Ludwig Stickelberger (18 May 1850 – 11 April 1936) was a Swiss mathematician who made important contributions to linear algebra (theory of elementary divisors) and algebraic number theory (Stickelberger relation in the theory of cyclotomic fields).

Short biography
Stickelberger was born in Buch in the canton of Schaffhausen into a family of a pastor. He graduated from a gymnasium in 1867 and studied next in the University of Heidelberg. In 1874 he received a doctorate in Berlin under the direction of Karl Weierstrass for his work on the transformation of quadratic forms to a diagonal form. In the same year, he obtained his Habilitation from Polytechnicum in Zurich (now ETH Zurich). In 1879 he became an extraordinary professor in the Albert Ludwigs University of Freiburg. From 1896 to 1919 he worked there as a full professor, and from 1919 until his return to Basel in 1924 he held the title of a distinguished professor ("ordentlicher Honorarprofessor"). He was married in 1895, but his wife and son both died in 1918. Stickelberger died on 11 April 1936 and was buried next to his wife and son in Freiburg.

Mathematical contributions
Stickelberger's obituary lists the total of 14 publications: his thesis (in Latin), 
8 further papers that he authored which appeared during his lifetime, 4 joint papers with Georg Frobenius and a posthumously published paper written circa 1915. Despite this modest output, he is characterized there as "one of the sharpest among the pupils of Weierstrass" and a "mathematician of high rank". Stickelberger's thesis and several later papers streamline and complete earlier investigations of various authors, in a direct and elegant way.

Material –
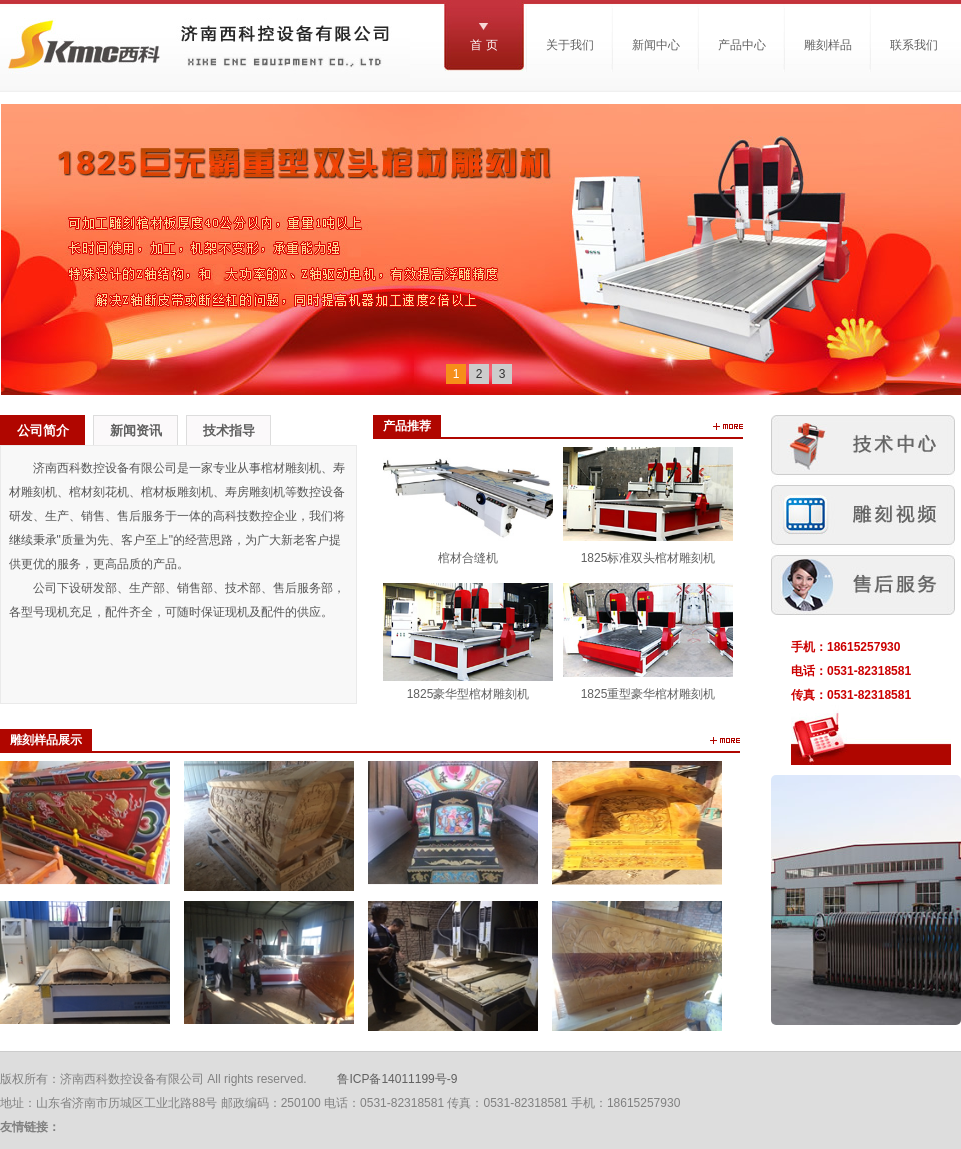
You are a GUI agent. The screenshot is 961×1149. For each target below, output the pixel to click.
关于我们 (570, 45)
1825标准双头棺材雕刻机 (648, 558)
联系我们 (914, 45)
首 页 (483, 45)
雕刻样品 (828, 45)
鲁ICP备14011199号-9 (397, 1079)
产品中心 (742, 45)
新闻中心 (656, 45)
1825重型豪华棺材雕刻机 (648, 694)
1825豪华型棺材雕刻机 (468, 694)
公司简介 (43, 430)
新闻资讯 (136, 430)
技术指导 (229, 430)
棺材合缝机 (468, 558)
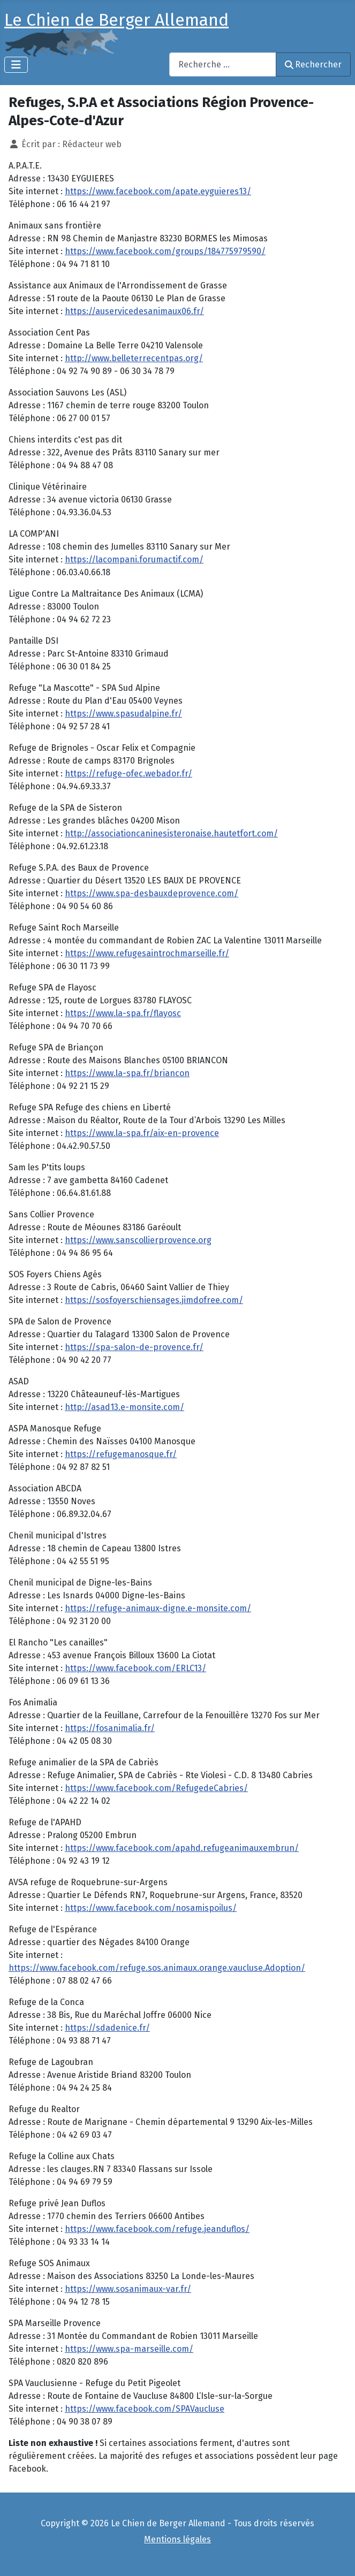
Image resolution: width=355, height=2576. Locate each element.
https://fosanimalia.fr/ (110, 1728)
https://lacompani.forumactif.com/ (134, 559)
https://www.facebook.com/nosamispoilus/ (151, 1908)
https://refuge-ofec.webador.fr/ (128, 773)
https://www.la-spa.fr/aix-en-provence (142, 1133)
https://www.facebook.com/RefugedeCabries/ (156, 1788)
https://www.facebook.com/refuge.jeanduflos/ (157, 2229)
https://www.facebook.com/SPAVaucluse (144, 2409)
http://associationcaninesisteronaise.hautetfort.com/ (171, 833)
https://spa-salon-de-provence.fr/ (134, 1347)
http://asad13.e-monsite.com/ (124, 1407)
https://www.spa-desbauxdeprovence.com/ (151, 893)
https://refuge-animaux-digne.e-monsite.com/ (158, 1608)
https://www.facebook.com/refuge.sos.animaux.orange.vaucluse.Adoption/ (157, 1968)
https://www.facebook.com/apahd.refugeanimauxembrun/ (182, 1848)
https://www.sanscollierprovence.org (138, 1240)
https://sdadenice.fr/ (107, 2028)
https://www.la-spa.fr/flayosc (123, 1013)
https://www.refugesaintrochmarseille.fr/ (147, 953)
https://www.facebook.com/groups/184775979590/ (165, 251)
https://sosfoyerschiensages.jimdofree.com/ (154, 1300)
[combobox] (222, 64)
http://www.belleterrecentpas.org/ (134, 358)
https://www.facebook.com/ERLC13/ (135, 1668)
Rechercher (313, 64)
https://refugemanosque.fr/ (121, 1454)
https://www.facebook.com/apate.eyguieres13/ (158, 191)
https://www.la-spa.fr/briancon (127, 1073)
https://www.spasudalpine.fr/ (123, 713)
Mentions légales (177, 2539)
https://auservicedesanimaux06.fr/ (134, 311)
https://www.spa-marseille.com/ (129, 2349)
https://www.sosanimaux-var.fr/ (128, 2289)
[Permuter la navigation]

Task statement –
Continue the article on the mathematician Ludwig Stickelberger, picking up right after its final sentence.

Task result –
Linear algebra
Stickelberger's work on the classification of pairs of bilinear and quadratic forms filled in important gaps in the theory earlier developed by Weierstrass and Darboux. Augmented with the contemporaneous work of Frobenius, it set the theory of elementary divisors upon a rigorous foundation. An important 1878 paper of Stickelberger and Frobenius gave the first complete treatment of the classification of finitely generated abelian groups and sketched the relation with the theory of modules that had just been developed by Dedekind.

Number theory
Three joint papers with Frobenius deal with the theory of elliptic functions. Today Stickelberger's name is most closely associated with his 1890 paper that established the Stickelberger relation for cyclotomic Gaussian sums. This generalized earlier work of Jacobi and Kummer and was later used by Hilbert in his formulation of the reciprocity laws in algebraic number fields. The Stickelberger relation also yields information about the structure of the class group of a cyclotomic field as a module over its abelian Galois group (cf Iwasawa theory).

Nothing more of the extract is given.